If we forget about inflation briefly (surely we deserve a break for the long weekend), then Elon Musk's potential Twitter takeover is the most interesting business story in the world to me right now.
I think Musk is the most interesting character in the business world. But Ihope he doesn't get Twitter.
Putting aside moral issues around his extraordinary wealth (around US$270 billion), there's a moral hazard in allowing individuals to have total control of media companies - social or traditional.
At a time when trust in government is low, multi-billionaires like Musk are wielding more power than ever.
Barely a day goes by when Musk doesn't generate a global headline.
Since I started writing this column he's made fresh headlines, revealing he doesn't own a home and spends his days staying with friends around the San Francisco area.
The world's richest man simply doesn't have time for property it seems, he's too busy working, making things happen, re-shaping reality.
That is what makes Musk more interesting than just the number of zeros on his balance sheet.
Musk is fascinated by the future and has both the scale and ambition to shape it.
And he is shaping it in myriad ways, not all of them good.
It's probably the moral ambiguity that makes the Musk show so compelling.
The guy is one lab accident away from becoming a comic book superhero. Or supervillain.
It could go either way
Musk doesn't fit standard definitions of conservative or liberal.
He's the guy that turbocharged electric cars with Tesla and made it viable to imagine a world without petrol-powered transport. Tesla is now the fastest-growing car company in the world.
He's passionate about green technology. Tesla has big plans for solar power. He's also throwing money at a weird rapid-transit system of high-speed underground tubes.
Musk wants to be cool. He smokes pot and has good taste in music.
He dated uber-cool pop star Grimes.
But he also has a distinctly libertarian streak that puts him onside with some of the most right-wing groups in the US.
His views on free-speech have Donald Trump supporters cheering on his Twitter takeover plans.
They believe he'll let Trump and other right-wing voices back on the site, giving them a crucial leg-up in the battle to take back control of the White House.

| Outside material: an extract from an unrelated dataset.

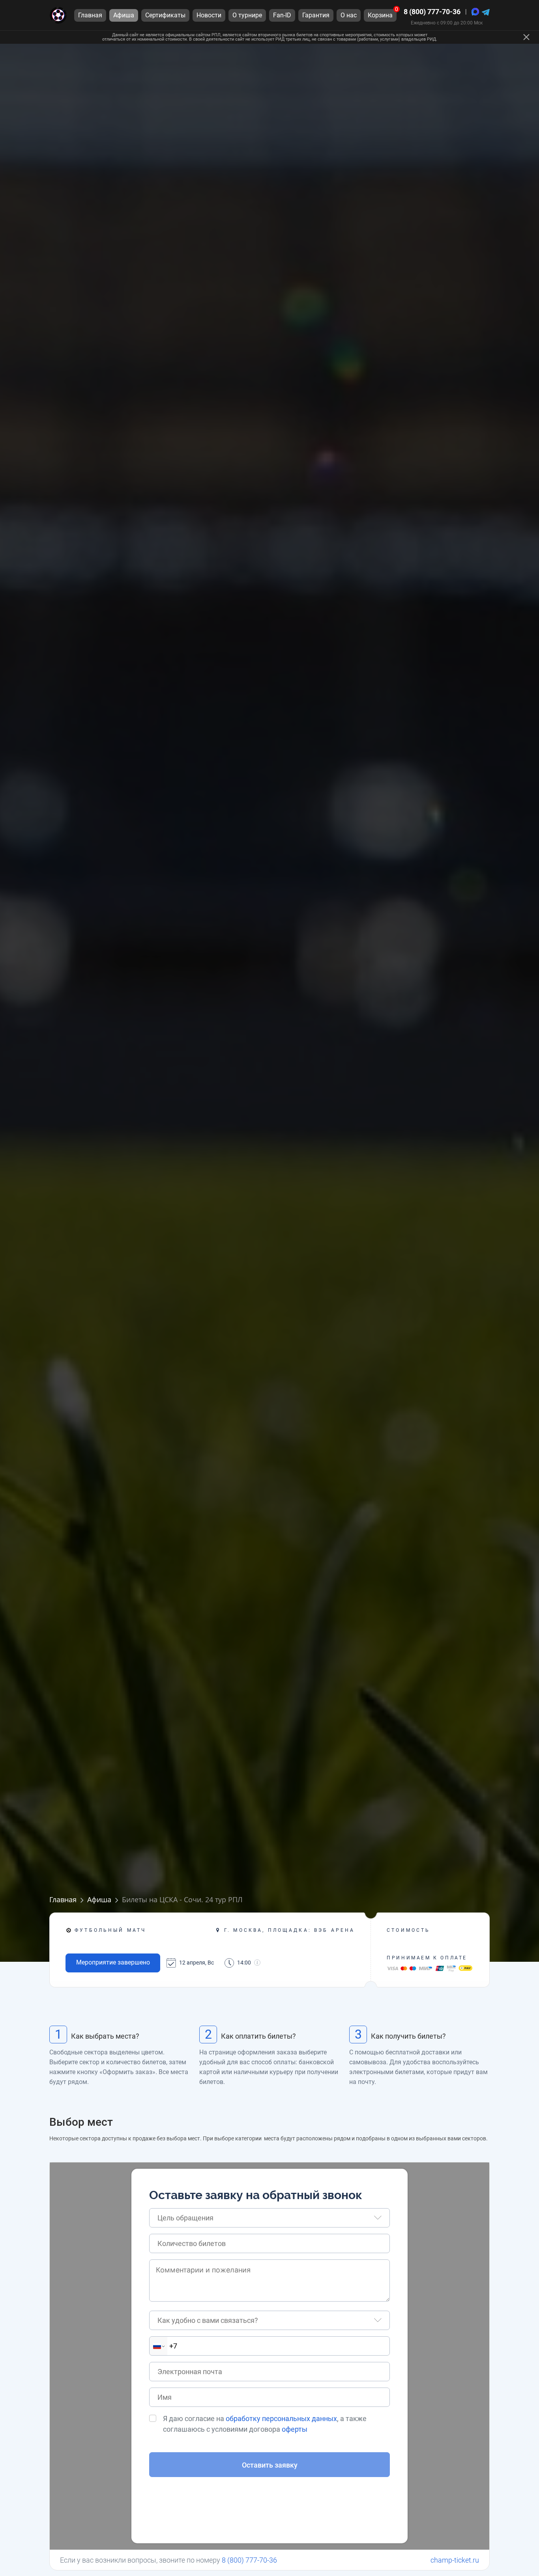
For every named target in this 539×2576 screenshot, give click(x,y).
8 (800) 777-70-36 (432, 11)
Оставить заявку (270, 2465)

Musk is obsessed with cryptocurrency, which sits well with libertarian notions of shaking off government control over society.
He's warned about the threat artificial intelligence is to humanity but he's invested heavily in Neuralink - a company working to plug computers directly into our brains.
Why he needs Twitter isn't clear. It isn't the money, so we have to assume it is for the influence.
When it comes to Twitter, I'm biased. Like a lot of journalists, I spend far too much time on the site.
I'm invested. Not in a financial sense. I haven't given a single dollar to Twitter, just countless hours of what media execs like to call engagement.
Twitter is a profitable enterprise - but not hugely by the standards of its tech-boom peers.
Musk thinks he can make it more profitable.
But the way he's gone about the takeover, with a steady streaming of mocking and slightly juvenile tweets, has done little for his credibility as a serious market player.
Still, the Twitter board was concerned enough to invoke something called a "poison pill" - issuing shares to dilute shareholdings and make the takeover more difficult.
The experts say Musk's best next move is something called a "tender" where he makes his offer directly to all shareholders.
He's clearly considering it because he keeps tweeting song lyrics like Love me Tender and Tender is the night.
The whole play for control comes across as an indulgence. A game Musk is playing to amuse himself and from which he can walk away with no consequences.
That highlights the problem of billionaires treating society like a giant playground.
Musk's rise suggests a return to the "gilded age" where billionaires and powerful individuals dictated the terms by which people lived.
In the past 20 years, technological change has accelerated faster than we've seen since the late 19th century - when electricity and combustion engines changed the world.
Those who've been at the forefront of the revolution have grown extraordinarily rich.
The likes of Musk, Amazon's Jeff Bezos, Meta's Mark Zuckerberg, Microsoft's Bill Gates and Alphabet's Larry Page are so rich they rival the so-called "robber barons" of the original 19th-century gilded age - JD Rockefeller, JP Morgan and Andrew Carnegie.
These men were also celebrated as philanthropists while they exerted their power influence to undermine government.
At his peak, JD Rockefeller was worth an estimated US$450 billion in inflation-adjusted terms, almost twice Musk's worth.
The gilded age was so dubbed by satirist Mark Twain to suggest a cheap knock-off of a proper golden age.
He was right to be cynical. It was a terrible time for workers and led the world into the epic market crash of 1929.
Perhaps we should be heartened that America has been here before and self-corrected.
But it took the Great Depression to re-establish public trust in government.
Musk is adventurous and rebellious. Traits that are innately charismatic. There's a lot to like.
He's never boring but in a world where history is already accelerating at a dangerous pace, that could be the problem.